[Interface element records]
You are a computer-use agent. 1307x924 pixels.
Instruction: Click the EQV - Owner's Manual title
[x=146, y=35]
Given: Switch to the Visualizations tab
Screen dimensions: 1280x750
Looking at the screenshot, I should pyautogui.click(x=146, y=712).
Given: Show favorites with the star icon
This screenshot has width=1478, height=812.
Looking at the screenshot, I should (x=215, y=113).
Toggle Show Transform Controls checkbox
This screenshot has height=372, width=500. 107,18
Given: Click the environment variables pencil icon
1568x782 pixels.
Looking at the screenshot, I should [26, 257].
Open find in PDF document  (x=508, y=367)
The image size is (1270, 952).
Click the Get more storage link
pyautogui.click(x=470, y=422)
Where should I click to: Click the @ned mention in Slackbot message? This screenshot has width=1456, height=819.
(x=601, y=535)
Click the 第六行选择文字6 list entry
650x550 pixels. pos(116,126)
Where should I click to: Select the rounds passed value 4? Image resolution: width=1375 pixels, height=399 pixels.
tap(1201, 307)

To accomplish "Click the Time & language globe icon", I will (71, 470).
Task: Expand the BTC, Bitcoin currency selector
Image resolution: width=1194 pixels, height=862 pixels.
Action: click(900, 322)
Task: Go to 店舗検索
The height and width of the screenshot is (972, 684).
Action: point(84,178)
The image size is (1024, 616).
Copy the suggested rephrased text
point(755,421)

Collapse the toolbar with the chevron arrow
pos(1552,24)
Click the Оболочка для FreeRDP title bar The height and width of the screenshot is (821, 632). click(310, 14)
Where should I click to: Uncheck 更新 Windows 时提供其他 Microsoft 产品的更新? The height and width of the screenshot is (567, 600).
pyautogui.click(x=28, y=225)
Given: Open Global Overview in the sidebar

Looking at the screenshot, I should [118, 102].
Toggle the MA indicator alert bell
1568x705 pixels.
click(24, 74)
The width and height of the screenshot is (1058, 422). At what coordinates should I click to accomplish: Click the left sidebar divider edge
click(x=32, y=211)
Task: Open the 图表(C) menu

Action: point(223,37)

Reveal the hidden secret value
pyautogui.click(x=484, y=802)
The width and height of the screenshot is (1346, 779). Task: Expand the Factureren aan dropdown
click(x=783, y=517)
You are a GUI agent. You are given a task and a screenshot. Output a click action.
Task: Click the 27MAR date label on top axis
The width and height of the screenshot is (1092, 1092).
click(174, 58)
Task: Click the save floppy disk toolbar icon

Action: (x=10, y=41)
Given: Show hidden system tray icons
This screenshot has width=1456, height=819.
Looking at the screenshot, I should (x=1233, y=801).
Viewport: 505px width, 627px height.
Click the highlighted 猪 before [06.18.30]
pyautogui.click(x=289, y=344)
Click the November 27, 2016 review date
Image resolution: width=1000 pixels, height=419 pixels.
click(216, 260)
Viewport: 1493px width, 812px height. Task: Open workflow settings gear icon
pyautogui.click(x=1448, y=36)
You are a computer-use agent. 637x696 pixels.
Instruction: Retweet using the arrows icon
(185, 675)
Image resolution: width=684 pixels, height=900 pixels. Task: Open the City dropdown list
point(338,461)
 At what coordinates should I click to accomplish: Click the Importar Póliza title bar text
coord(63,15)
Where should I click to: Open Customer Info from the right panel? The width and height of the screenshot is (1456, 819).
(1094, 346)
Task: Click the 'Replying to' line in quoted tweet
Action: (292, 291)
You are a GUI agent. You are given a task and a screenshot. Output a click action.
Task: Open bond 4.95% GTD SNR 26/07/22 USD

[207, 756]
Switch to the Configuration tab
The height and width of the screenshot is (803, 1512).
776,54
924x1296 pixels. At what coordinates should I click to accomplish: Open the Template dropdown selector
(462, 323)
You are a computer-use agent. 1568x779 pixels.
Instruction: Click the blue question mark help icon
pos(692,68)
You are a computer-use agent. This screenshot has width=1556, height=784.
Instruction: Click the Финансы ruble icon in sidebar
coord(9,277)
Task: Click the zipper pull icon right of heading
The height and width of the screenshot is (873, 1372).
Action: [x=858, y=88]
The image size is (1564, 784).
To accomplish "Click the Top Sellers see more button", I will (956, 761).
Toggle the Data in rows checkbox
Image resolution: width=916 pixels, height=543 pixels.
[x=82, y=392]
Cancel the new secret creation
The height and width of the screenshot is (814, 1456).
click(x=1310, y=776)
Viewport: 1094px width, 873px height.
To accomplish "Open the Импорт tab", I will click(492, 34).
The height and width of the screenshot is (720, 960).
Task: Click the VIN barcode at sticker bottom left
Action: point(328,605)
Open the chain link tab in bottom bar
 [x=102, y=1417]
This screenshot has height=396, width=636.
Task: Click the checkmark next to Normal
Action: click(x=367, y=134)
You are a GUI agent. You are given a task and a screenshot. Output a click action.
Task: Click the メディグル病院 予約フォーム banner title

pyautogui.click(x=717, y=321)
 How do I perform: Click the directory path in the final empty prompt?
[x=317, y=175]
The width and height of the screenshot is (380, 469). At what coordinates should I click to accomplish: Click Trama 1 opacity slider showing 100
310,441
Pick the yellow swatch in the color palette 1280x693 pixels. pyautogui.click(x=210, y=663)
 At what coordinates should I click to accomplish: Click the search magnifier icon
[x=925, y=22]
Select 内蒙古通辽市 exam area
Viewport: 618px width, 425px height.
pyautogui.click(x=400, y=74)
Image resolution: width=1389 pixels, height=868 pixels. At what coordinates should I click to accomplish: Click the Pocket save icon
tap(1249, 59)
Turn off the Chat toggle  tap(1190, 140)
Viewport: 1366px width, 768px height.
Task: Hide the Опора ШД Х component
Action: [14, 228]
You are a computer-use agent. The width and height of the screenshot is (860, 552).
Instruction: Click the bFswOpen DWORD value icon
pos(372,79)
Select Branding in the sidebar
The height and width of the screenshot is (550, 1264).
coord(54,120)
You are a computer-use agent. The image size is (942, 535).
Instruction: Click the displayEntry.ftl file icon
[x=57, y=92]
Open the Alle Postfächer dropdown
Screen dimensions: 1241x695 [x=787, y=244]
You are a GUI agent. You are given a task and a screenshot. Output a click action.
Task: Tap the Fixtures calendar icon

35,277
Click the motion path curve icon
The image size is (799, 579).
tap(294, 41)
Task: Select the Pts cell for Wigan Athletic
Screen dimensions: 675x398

### Job
Arrange every line of the entries above as a Markdown table with the columns "Row" and "Entry line," numbering each row and leaving out blank lines.

### Exercise answer
| Row | Entry line |
|---|---|
| 1 | You are a computer-use agent. 1307x924 pixels. |
| 2 | Instruction: Click the EQV - Owner's Manual title |
| 3 | [x=146, y=35] |
| 4 | Given: Switch to the Visualizations tab |
| 5 | Screen dimensions: 1280x750 |
| 6 | Looking at the screenshot, I should pyautogui.click(x=146, y=712). |
| 7 | Given: Show favorites with the star icon |
| 8 | This screenshot has width=1478, height=812. |
| 9 | Looking at the screenshot, I should (x=215, y=113). |
| 10 | Toggle Show Transform Controls checkbox |
| 11 | This screenshot has height=372, width=500. 107,18 |
| 12 | Given: Click the environment variables pencil icon |
| 13 | 1568x782 pixels. |
| 14 | Looking at the screenshot, I should [26, 257]. |
| 15 | Open find in PDF document  (x=508, y=367) |
| 16 | The image size is (1270, 952). |
| 17 | Click the Get more storage link |
| 18 | pyautogui.click(x=470, y=422) |
| 19 | Where should I click to: Click the @ned mention in Slackbot message? This screenshot has width=1456, height=819. |
| 20 | (x=601, y=535) |
| 21 | Click the 第六行选择文字6 list entry |
| 22 | 650x550 pixels. pos(116,126) |
| 23 | Where should I click to: Select the rounds passed value 4? Image resolution: width=1375 pixels, height=399 pixels. |
| 24 | tap(1201, 307) |
| 25 | To accomplish "Click the Time & language globe icon", I will (71, 470). |
| 26 | Task: Expand the BTC, Bitcoin currency selector |
| 27 | Image resolution: width=1194 pixels, height=862 pixels. |
| 28 | Action: click(900, 322) |
| 29 | Task: Go to 店舗検索 |
| 30 | The height and width of the screenshot is (972, 684). |
| 31 | Action: point(84,178) |
| 32 | The image size is (1024, 616). |
| 33 | Copy the suggested rephrased text |
| 34 | point(755,421) |
| 35 | Collapse the toolbar with the chevron arrow |
| 36 | pos(1552,24) |
| 37 | Click the Оболочка для FreeRDP title bar The height and width of the screenshot is (821, 632). click(310, 14) |
| 38 | Where should I click to: Uncheck 更新 Windows 时提供其他 Microsoft 产品的更新? The height and width of the screenshot is (567, 600). |
| 39 | pyautogui.click(x=28, y=225) |
| 40 | Given: Open Global Overview in the sidebar |
| 41 | Looking at the screenshot, I should [118, 102]. |
| 42 | Toggle the MA indicator alert bell |
| 43 | 1568x705 pixels. |
| 44 | click(24, 74) |
| 45 | The width and height of the screenshot is (1058, 422). At what coordinates should I click to accomplish: Click the left sidebar divider edge |
| 46 | click(x=32, y=211) |
| 47 | Task: Open the 图表(C) menu |
| 48 | Action: point(223,37) |
| 49 | Reveal the hidden secret value |
| 50 | pyautogui.click(x=484, y=802) |
| 51 | The width and height of the screenshot is (1346, 779). Task: Expand the Factureren aan dropdown |
| 52 | click(x=783, y=517) |
| 53 | You are a GUI agent. You are given a task and a screenshot. Output a click action. |
| 54 | Task: Click the 27MAR date label on top axis |
| 55 | The width and height of the screenshot is (1092, 1092). |
| 56 | click(174, 58) |
| 57 | Task: Click the save floppy disk toolbar icon |
| 58 | Action: (x=10, y=41) |
| 59 | Given: Show hidden system tray icons |
| 60 | This screenshot has width=1456, height=819. |
| 61 | Looking at the screenshot, I should (x=1233, y=801). |
| 62 | Viewport: 505px width, 627px height. |
| 63 | Click the highlighted 猪 before [06.18.30] |
| 64 | pyautogui.click(x=289, y=344) |
| 65 | Click the November 27, 2016 review date |
| 66 | Image resolution: width=1000 pixels, height=419 pixels. |
| 67 | click(216, 260) |
| 68 | Viewport: 1493px width, 812px height. Task: Open workflow settings gear icon |
| 69 | pyautogui.click(x=1448, y=36) |
| 70 | You are a computer-use agent. 637x696 pixels. |
| 71 | Instruction: Retweet using the arrows icon |
| 72 | (185, 675) |
| 73 | Image resolution: width=684 pixels, height=900 pixels. Task: Open the City dropdown list |
| 74 | point(338,461) |
| 75 |  At what coordinates should I click to accomplish: Click the Importar Póliza title bar text |
| 76 | coord(63,15) |
| 77 | Where should I click to: Open Customer Info from the right panel? The width and height of the screenshot is (1456, 819). |
| 78 | (1094, 346) |
| 79 | Task: Click the 'Replying to' line in quoted tweet |
| 80 | Action: (292, 291) |
| 81 | You are a GUI agent. You are given a task and a screenshot. Output a click action. |
| 82 | Task: Open bond 4.95% GTD SNR 26/07/22 USD |
| 83 | [207, 756] |
| 84 | Switch to the Configuration tab |
| 85 | The height and width of the screenshot is (803, 1512). |
| 86 | 776,54 |
| 87 | 924x1296 pixels. At what coordinates should I click to accomplish: Open the Template dropdown selector |
| 88 | (462, 323) |
| 89 | You are a computer-use agent. 1568x779 pixels. |
| 90 | Instruction: Click the blue question mark help icon |
| 91 | pos(692,68) |
| 92 | You are a computer-use agent. This screenshot has width=1556, height=784. |
| 93 | Instruction: Click the Финансы ruble icon in sidebar |
| 94 | coord(9,277) |
| 95 | Task: Click the zipper pull icon right of heading |
| 96 | The height and width of the screenshot is (873, 1372). |
| 97 | Action: [x=858, y=88] |
| 98 | The image size is (1564, 784). |
| 99 | To accomplish "Click the Top Sellers see more button", I will (956, 761). |
| 100 | Toggle the Data in rows checkbox |
| 101 | Image resolution: width=916 pixels, height=543 pixels. |
| 102 | [x=82, y=392] |
| 103 | Cancel the new secret creation |
| 104 | The height and width of the screenshot is (814, 1456). |
| 105 | click(x=1310, y=776) |
| 106 | Viewport: 1094px width, 873px height. |
| 107 | To accomplish "Open the Импорт tab", I will click(492, 34). |
| 108 | The height and width of the screenshot is (720, 960). |
| 109 | Task: Click the VIN barcode at sticker bottom left |
| 110 | Action: point(328,605) |
| 111 | Open the chain link tab in bottom bar |
| 112 |  [x=102, y=1417] |
| 113 | This screenshot has height=396, width=636. |
| 114 | Task: Click the checkmark next to Normal |
| 115 | Action: click(x=367, y=134) |
| 116 | You are a GUI agent. You are given a task and a screenshot. Output a click action. |
| 117 | Task: Click the メディグル病院 予約フォーム banner title |
| 118 | pyautogui.click(x=717, y=321) |
| 119 |  How do I perform: Click the directory path in the final empty prompt? |
| 120 | [x=317, y=175] |
| 121 | The width and height of the screenshot is (380, 469). At what coordinates should I click to accomplish: Click Trama 1 opacity slider showing 100 |
| 122 | 310,441 |
| 123 | Pick the yellow swatch in the color palette 1280x693 pixels. pyautogui.click(x=210, y=663) |
| 124 |  At what coordinates should I click to accomplish: Click the search magnifier icon |
| 125 | [x=925, y=22] |
| 126 | Select 内蒙古通辽市 exam area |
| 127 | Viewport: 618px width, 425px height. |
| 128 | pyautogui.click(x=400, y=74) |
| 129 | Image resolution: width=1389 pixels, height=868 pixels. At what coordinates should I click to accomplish: Click the Pocket save icon |
| 130 | tap(1249, 59) |
| 131 | Turn off the Chat toggle  tap(1190, 140) |
| 132 | Viewport: 1366px width, 768px height. |
| 133 | Task: Hide the Опора ШД Х component |
| 134 | Action: [14, 228] |
| 135 | You are a computer-use agent. The width and height of the screenshot is (860, 552). |
| 136 | Instruction: Click the bFswOpen DWORD value icon |
| 137 | pos(372,79) |
| 138 | Select Branding in the sidebar |
| 139 | The height and width of the screenshot is (550, 1264). |
| 140 | coord(54,120) |
| 141 | You are a computer-use agent. The image size is (942, 535). |
| 142 | Instruction: Click the displayEntry.ftl file icon |
| 143 | [x=57, y=92] |
| 144 | Open the Alle Postfächer dropdown |
| 145 | Screen dimensions: 1241x695 [x=787, y=244] |
| 146 | You are a GUI agent. You are given a task and a screenshot. Output a click action. |
| 147 | Task: Tap the Fixtures calendar icon |
| 148 | 35,277 |
| 149 | Click the motion path curve icon |
| 150 | The image size is (799, 579). |
| 151 | tap(294, 41) |
| 152 | Task: Select the Pts cell for Wigan Athletic |
| 153 | Screen dimensions: 675x398 |